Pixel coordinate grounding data

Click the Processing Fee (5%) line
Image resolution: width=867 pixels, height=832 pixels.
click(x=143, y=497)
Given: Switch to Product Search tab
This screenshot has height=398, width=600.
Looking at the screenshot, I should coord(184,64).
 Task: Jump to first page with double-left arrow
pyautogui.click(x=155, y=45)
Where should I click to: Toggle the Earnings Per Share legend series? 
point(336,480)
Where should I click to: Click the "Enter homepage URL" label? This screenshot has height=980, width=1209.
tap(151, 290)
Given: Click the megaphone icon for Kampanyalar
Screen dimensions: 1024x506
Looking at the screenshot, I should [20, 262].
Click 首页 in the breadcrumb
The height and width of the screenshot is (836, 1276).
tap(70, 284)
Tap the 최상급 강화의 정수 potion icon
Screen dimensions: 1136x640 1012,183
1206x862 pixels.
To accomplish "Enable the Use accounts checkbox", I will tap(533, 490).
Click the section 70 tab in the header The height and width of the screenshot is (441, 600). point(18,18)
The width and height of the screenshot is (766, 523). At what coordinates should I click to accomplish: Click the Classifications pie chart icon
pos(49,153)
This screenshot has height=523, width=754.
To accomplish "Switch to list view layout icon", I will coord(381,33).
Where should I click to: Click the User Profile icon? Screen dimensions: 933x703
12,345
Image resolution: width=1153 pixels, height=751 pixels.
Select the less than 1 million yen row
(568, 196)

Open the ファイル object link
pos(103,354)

### EXERCISE REQUIREMENTS
Print each entry exactly as it was written.

### SOLUTION FOR THIS EXERCISE
Click the Processing Fee (5%) line
Image resolution: width=867 pixels, height=832 pixels.
click(x=143, y=497)
Given: Switch to Product Search tab
This screenshot has height=398, width=600.
Looking at the screenshot, I should coord(184,64).
 Task: Jump to first page with double-left arrow
pyautogui.click(x=155, y=45)
Where should I click to: Toggle the Earnings Per Share legend series? 
point(336,480)
Where should I click to: Click the "Enter homepage URL" label? This screenshot has height=980, width=1209.
tap(151, 290)
Given: Click the megaphone icon for Kampanyalar
Screen dimensions: 1024x506
Looking at the screenshot, I should [20, 262].
Click 首页 in the breadcrumb
The height and width of the screenshot is (836, 1276).
tap(70, 284)
Tap the 최상급 강화의 정수 potion icon
Screen dimensions: 1136x640 1012,183
1206x862 pixels.
To accomplish "Enable the Use accounts checkbox", I will tap(533, 490).
Click the section 70 tab in the header The height and width of the screenshot is (441, 600). point(18,18)
The width and height of the screenshot is (766, 523). At what coordinates should I click to accomplish: Click the Classifications pie chart icon
pos(49,153)
This screenshot has height=523, width=754.
To accomplish "Switch to list view layout icon", I will coord(381,33).
Where should I click to: Click the User Profile icon? Screen dimensions: 933x703
12,345
Image resolution: width=1153 pixels, height=751 pixels.
Select the less than 1 million yen row
(568, 196)

Open the ファイル object link
pos(103,354)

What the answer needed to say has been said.